> **EXERCISE REQUIREMENTS**: Each line below must be set down exactly as it stands.

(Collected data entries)
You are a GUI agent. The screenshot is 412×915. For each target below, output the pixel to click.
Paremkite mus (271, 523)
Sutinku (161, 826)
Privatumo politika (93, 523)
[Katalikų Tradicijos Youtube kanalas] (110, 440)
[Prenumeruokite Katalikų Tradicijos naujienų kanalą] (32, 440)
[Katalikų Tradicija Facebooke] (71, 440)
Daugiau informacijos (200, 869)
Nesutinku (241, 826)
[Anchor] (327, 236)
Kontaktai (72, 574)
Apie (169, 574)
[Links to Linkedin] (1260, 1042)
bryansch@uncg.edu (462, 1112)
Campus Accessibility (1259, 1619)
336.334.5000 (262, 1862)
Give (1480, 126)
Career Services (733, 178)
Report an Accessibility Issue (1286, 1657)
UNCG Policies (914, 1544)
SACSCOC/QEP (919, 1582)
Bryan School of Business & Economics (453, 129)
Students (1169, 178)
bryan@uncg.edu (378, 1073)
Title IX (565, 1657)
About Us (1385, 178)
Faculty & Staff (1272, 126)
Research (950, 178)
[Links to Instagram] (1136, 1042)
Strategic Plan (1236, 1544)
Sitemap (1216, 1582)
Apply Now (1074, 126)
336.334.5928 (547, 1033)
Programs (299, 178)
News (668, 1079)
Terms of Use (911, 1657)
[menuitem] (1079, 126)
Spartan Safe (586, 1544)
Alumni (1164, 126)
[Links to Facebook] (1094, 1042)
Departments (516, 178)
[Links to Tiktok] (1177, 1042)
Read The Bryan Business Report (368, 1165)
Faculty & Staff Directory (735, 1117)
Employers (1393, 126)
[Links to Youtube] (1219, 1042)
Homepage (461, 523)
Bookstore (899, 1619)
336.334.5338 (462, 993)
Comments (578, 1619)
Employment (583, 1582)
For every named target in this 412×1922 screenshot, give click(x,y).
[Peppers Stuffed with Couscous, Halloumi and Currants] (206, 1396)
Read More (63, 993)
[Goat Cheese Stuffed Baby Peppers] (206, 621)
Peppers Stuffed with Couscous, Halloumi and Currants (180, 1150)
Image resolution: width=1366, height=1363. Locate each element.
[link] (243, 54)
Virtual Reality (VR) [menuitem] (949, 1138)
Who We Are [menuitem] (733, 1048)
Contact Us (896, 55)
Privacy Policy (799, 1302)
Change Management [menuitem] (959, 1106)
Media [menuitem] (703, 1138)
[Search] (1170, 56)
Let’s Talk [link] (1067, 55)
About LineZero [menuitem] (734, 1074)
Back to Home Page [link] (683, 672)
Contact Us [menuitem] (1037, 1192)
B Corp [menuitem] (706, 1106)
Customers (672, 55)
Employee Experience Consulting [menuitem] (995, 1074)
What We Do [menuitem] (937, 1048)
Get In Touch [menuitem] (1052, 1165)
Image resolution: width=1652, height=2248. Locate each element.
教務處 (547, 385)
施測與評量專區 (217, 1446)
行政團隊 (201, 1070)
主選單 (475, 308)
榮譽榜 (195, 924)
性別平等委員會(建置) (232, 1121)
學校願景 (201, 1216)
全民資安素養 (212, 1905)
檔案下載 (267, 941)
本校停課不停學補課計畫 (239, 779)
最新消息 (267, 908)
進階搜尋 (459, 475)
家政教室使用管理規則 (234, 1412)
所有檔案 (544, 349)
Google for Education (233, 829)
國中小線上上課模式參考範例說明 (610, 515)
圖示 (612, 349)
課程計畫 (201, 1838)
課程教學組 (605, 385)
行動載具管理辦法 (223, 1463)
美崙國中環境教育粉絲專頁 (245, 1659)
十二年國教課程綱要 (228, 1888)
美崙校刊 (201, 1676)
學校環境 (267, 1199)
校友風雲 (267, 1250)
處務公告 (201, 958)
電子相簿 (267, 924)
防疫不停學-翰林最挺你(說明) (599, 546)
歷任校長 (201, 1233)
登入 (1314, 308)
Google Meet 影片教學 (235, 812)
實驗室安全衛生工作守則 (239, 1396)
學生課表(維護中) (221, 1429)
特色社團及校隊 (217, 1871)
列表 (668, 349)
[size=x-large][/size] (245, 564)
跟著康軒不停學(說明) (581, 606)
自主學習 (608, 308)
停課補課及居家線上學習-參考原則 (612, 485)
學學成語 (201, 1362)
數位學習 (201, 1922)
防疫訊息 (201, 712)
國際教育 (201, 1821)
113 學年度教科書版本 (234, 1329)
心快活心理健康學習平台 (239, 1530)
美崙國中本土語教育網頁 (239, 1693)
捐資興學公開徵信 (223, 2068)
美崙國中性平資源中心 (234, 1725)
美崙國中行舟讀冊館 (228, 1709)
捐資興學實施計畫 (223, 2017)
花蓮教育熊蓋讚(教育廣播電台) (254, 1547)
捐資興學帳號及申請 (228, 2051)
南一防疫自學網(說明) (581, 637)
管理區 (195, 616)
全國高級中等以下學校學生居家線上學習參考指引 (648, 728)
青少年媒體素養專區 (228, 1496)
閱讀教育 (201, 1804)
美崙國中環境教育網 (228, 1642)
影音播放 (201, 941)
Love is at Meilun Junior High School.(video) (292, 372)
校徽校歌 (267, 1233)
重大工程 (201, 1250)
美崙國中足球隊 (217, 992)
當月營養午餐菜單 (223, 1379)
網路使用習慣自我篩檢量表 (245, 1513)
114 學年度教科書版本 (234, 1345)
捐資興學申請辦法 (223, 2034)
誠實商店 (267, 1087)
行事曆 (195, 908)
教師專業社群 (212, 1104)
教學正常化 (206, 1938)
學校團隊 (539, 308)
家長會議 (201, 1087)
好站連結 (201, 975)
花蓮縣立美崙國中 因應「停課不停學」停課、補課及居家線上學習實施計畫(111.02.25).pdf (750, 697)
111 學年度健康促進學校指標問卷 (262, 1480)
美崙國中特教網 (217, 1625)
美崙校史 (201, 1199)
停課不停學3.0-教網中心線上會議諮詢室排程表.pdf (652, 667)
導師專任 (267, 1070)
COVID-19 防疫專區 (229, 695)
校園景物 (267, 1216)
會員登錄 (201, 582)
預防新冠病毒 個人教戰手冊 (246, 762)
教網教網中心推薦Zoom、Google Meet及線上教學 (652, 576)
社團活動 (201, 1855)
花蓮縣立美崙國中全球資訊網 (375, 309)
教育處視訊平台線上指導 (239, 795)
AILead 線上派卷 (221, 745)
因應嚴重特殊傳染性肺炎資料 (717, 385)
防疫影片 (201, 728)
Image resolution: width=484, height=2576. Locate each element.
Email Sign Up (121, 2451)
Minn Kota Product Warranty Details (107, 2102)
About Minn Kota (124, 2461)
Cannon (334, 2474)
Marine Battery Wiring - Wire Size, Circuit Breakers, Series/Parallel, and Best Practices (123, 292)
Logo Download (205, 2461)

> **TASK RESPONSE**:
You are a GUI agent. The screenshot is 412×915. For each target below, output the pixel to click.
Paremkite mus (271, 523)
Sutinku (161, 826)
Privatumo politika (93, 523)
[Katalikų Tradicijos Youtube kanalas] (110, 440)
[Prenumeruokite Katalikų Tradicijos naujienų kanalą] (32, 440)
[Katalikų Tradicija Facebooke] (71, 440)
Daugiau informacijos (200, 869)
Nesutinku (241, 826)
[Anchor] (327, 236)
Kontaktai (72, 574)
Apie (169, 574)
[Links to Linkedin] (1260, 1042)
bryansch@uncg.edu (462, 1112)
Campus Accessibility (1259, 1619)
336.334.5000 (262, 1862)
Give (1480, 126)
Career Services (733, 178)
Report an Accessibility Issue (1286, 1657)
UNCG Policies (914, 1544)
SACSCOC/QEP (919, 1582)
Bryan School of Business & Economics (453, 129)
Students (1169, 178)
bryan@uncg.edu (378, 1073)
Title IX (565, 1657)
About Us (1385, 178)
Faculty & Staff (1272, 126)
Research (950, 178)
[Links to Instagram] (1136, 1042)
Strategic Plan (1236, 1544)
Sitemap (1216, 1582)
Apply Now (1074, 126)
336.334.5928 (547, 1033)
Programs (299, 178)
News (668, 1079)
Terms of Use (911, 1657)
[menuitem] (1079, 126)
Spartan Safe (586, 1544)
Alumni (1164, 126)
[Links to Facebook] (1094, 1042)
Departments (516, 178)
[Links to Tiktok] (1177, 1042)
Read The Bryan Business Report (368, 1165)
Faculty & Staff Directory (735, 1117)
Employers (1393, 126)
[Links to Youtube] (1219, 1042)
Homepage (461, 523)
Bookstore (899, 1619)
336.334.5338 (462, 993)
Comments (578, 1619)
Employment (583, 1582)
For every named target in this 412×1922 screenshot, give click(x,y).
[Peppers Stuffed with Couscous, Halloumi and Currants] (206, 1396)
Read More (63, 993)
[Goat Cheese Stuffed Baby Peppers] (206, 621)
Peppers Stuffed with Couscous, Halloumi and Currants (180, 1150)
Image resolution: width=1366, height=1363. Locate each element.
[link] (243, 54)
Virtual Reality (VR) [menuitem] (949, 1138)
Who We Are [menuitem] (733, 1048)
Contact Us (896, 55)
Privacy Policy (799, 1302)
Change Management [menuitem] (959, 1106)
Media [menuitem] (703, 1138)
[Search] (1170, 56)
Let’s Talk [link] (1067, 55)
About LineZero [menuitem] (734, 1074)
Back to Home Page [link] (683, 672)
Contact Us [menuitem] (1037, 1192)
B Corp [menuitem] (706, 1106)
Customers (672, 55)
Employee Experience Consulting [menuitem] (995, 1074)
What We Do [menuitem] (937, 1048)
Get In Touch [menuitem] (1052, 1165)
Image resolution: width=1652, height=2248. Locate each element.
教務處 (547, 385)
施測與評量專區 (217, 1446)
行政團隊 (201, 1070)
主選單 (475, 308)
榮譽榜 (195, 924)
性別平等委員會(建置) (232, 1121)
學校願景 (201, 1216)
全民資安素養 (212, 1905)
檔案下載 (267, 941)
本校停課不停學補課計畫 (239, 779)
最新消息 (267, 908)
進階搜尋 (459, 475)
家政教室使用管理規則 (234, 1412)
所有檔案 (544, 349)
Google for Education (233, 829)
國中小線上上課模式參考範例說明 (610, 515)
圖示 (612, 349)
課程計畫 (201, 1838)
課程教學組 (605, 385)
行動載具管理辦法 (223, 1463)
美崙國中環境教育粉絲專頁 (245, 1659)
十二年國教課程綱要 (228, 1888)
美崙校刊 (201, 1676)
學校環境 (267, 1199)
校友風雲 (267, 1250)
處務公告 (201, 958)
電子相簿 (267, 924)
防疫不停學-翰林最挺你(說明) (599, 546)
歷任校長 (201, 1233)
登入 (1314, 308)
Google Meet 影片教學 (235, 812)
實驗室安全衛生工作守則 (239, 1396)
學生課表(維護中) (221, 1429)
特色社團及校隊 (217, 1871)
列表 (668, 349)
[size=x-large][/size] (245, 564)
跟著康軒不停學(說明) (581, 606)
自主學習 (608, 308)
停課補課及居家線上學習-參考原則 (612, 485)
學學成語 (201, 1362)
數位學習 (201, 1922)
防疫訊息 (201, 712)
國際教育 (201, 1821)
113 學年度教科書版本 (234, 1329)
心快活心理健康學習平台 (239, 1530)
美崙國中本土語教育網頁 (239, 1693)
捐資興學公開徵信 (223, 2068)
美崙國中性平資源中心 (234, 1725)
美崙國中行舟讀冊館 (228, 1709)
捐資興學實施計畫 (223, 2017)
花蓮教育熊蓋讚(教育廣播電台) (254, 1547)
捐資興學帳號及申請 (228, 2051)
南一防疫自學網(說明) (581, 637)
管理區 (195, 616)
全國高級中等以下學校學生居家線上學習參考指引 (648, 728)
青少年媒體素養專區 (228, 1496)
閱讀教育 (201, 1804)
美崙國中環境教育網 (228, 1642)
影音播放 (201, 941)
Love is at Meilun Junior High School.(video) (292, 372)
校徽校歌 (267, 1233)
重大工程 (201, 1250)
美崙國中足球隊 (217, 992)
當月營養午餐菜單 (223, 1379)
網路使用習慣自我篩檢量表 (245, 1513)
114 學年度教科書版本 (234, 1345)
捐資興學申請辦法 (223, 2034)
誠實商店 (267, 1087)
行事曆 (195, 908)
教師專業社群 (212, 1104)
教學正常化 (206, 1938)
學校團隊 (539, 308)
家長會議 (201, 1087)
好站連結 (201, 975)
花蓮縣立美崙國中 因應「停課不停學」停課、補課及居家線上學習實施計畫(111.02.25).pdf (750, 697)
111 學年度健康促進學校指標問卷 (262, 1480)
美崙國中特教網 (217, 1625)
美崙校史 (201, 1199)
停課不停學3.0-教網中心線上會議諮詢室排程表.pdf (652, 667)
導師專任 (267, 1070)
COVID-19 防疫專區 (229, 695)
校園景物 (267, 1216)
會員登錄 (201, 582)
預防新冠病毒 個人教戰手冊 (246, 762)
教網教網中心推薦Zoom、Google Meet及線上教學 (652, 576)
社團活動 (201, 1855)
花蓮縣立美崙國中全球資訊網 (375, 309)
教育處視訊平台線上指導 (239, 795)
AILead 線上派卷 (221, 745)
因應嚴重特殊傳染性肺炎資料 (717, 385)
防疫影片 (201, 728)
Image resolution: width=484, height=2576. Locate each element.
Email Sign Up (121, 2451)
Minn Kota Product Warranty Details (107, 2102)
About Minn Kota (124, 2461)
Cannon (334, 2474)
Marine Battery Wiring - Wire Size, Circuit Breakers, Series/Parallel, and Best Practices (123, 292)
Logo Download (205, 2461)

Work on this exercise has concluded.